## What to produce
Quote exactly and only this range of lines in the data below: the line that holds "You are a computer-use" to the line that holds "Instruction: Tap the", both included.

## Input data
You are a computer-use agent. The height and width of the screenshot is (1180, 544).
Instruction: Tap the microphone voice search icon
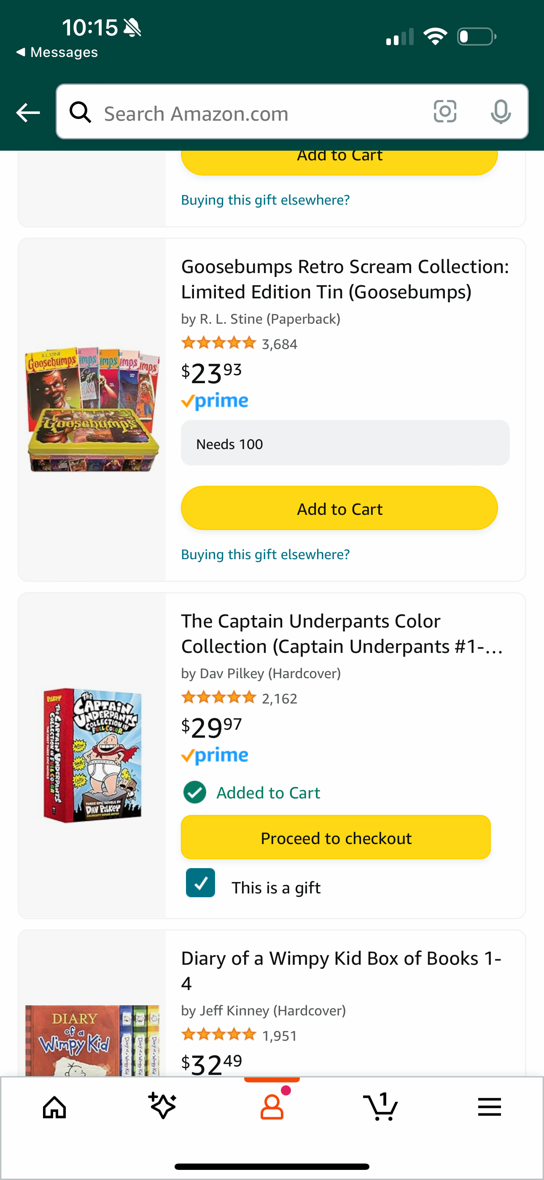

--

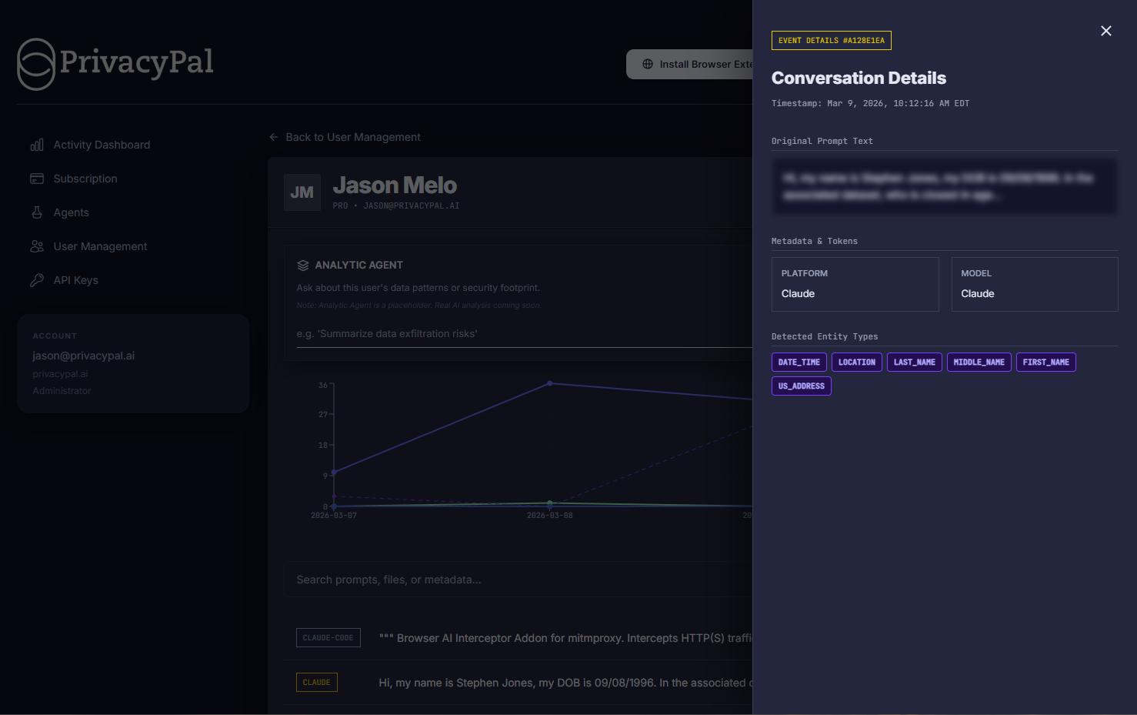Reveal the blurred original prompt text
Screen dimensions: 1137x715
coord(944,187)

## Solved exercise
You are a computer-use agent. The height and width of the screenshot is (1180, 544).
Instruction: Tap the microphone voice search icon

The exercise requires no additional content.